# Cracking the PM Interview

## Metadata
- Author: [[Gayle Laakmann McDowell, Jackie Bavaro]]
- Full Title: Cracking the PM Interview
- Category: #books
## Highlights
- But in one of the most important ways, the description of product manager as CEO misses the boat: product managers don’t have direct authority over the people on their team. ([Location 222](https://readwise.io/to_kindle?action=open&asin=B00ISYMUR6&location=222))
- As a PM, you’ll need to learn to lead your team without authority, influencing them with your vision and research. Product managers are highly respected at most companies, but not more so than engineers. If you show up and start bossing people around, you’ll probably find it hard to get things done. After all, engineers are the ones actually building the product. You need them on your side. ([Location 224](https://readwise.io/to_kindle?action=open&asin=B00ISYMUR6&location=224))
- All products and features start with research and planning. This is the time when the PM is starting to think about what to build next. The next idea may come from a customer request, competitive analysis, new technology, user research, the sales or marketing teams, brainstorming, or the big vision for the product. ([Location 247](https://readwise.io/to_kindle?action=open&asin=B00ISYMUR6&location=247))

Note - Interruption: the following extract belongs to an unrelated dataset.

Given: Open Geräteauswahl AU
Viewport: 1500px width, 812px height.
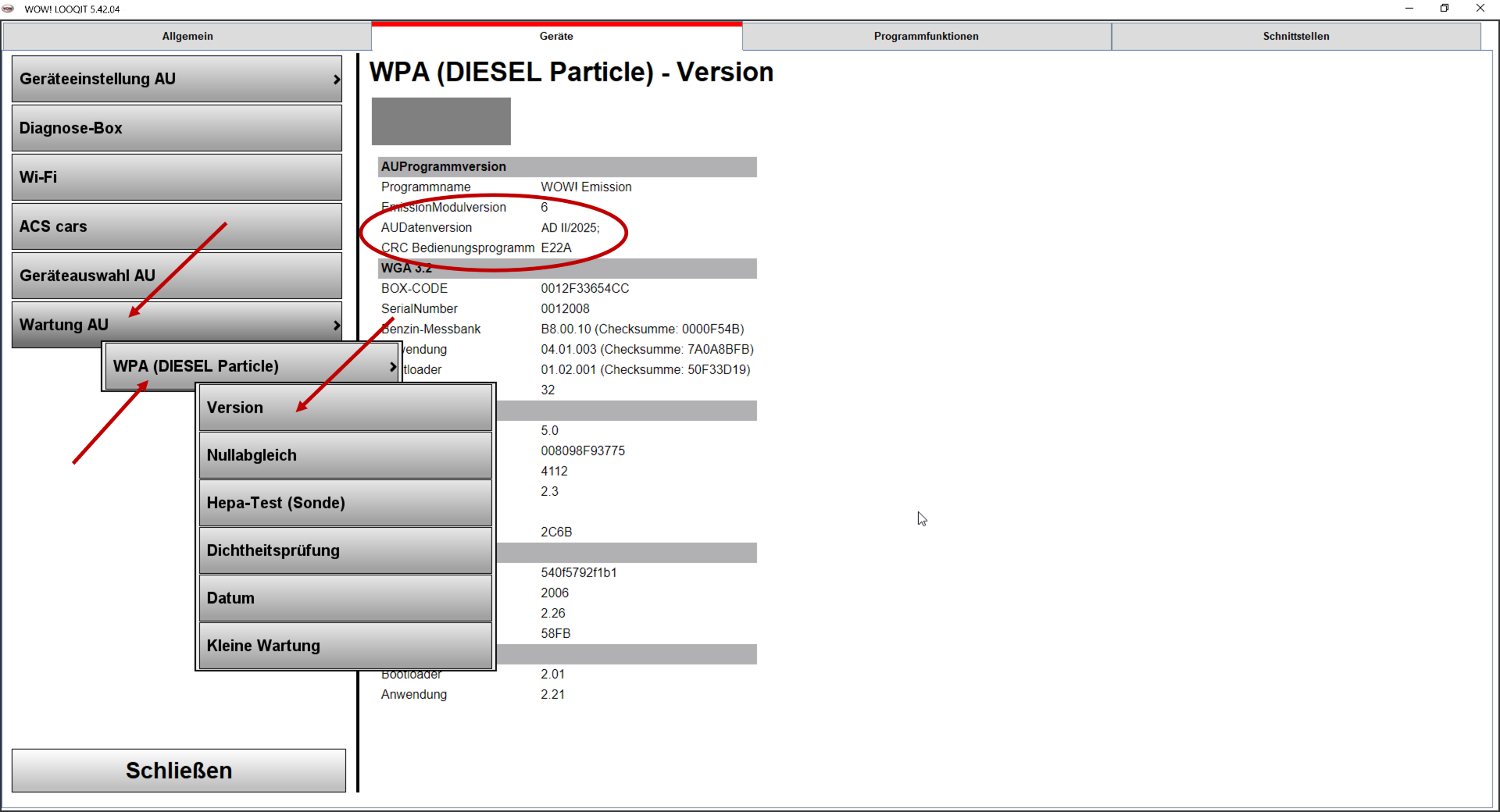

- On some teams, especially shipped software (as opposed to online software) teams at Microsoft, the PM will write out a detailed functional specification (spec) that includes things like: Goals Use Cases Requirements Wireframes Bullet points describing every possible state of the feature Internationalization Security ([Location 265](https://readwise.io/to_kindle?action=open&asin=B00ISYMUR6&location=265))
- Dogfooding comes from the term “Eat your own dogfood,” and simply means using your own product yourself. For example, people at Microsoft run early versions of the next Windows release on their computers every day. Facebook employees use Facebook Groups to communicate. Sometimes teams need to be more creative to find ways to use their own products. For example, Google gives employees an AdWords budget and encourages people to create advertising campaigns to make sure they get enough dogfooding. ([Location 292](https://readwise.io/to_kindle?action=open&asin=B00ISYMUR6&location=292))
- Instead, if you have external deadlines you want to hit, you need to make tradeoffs and negotiate. You either need to cut features or find a way to parallelize the work and bring on more people to help out. Sometimes you can be even more clever and find ways to reduce the rest of your engineers’ workloads, such as getting them out of unnecessary meetings or having them temporarily spend less time interviewing candidates. Not trusting the engineers’ estimates and promising other teams that the work will be done sooner than the engineers agree to is one of the fastest ways to ruin your relationship with the team. ([Location 416](https://readwise.io/to_kindle?action=open&asin=B00ISYMUR6&location=416))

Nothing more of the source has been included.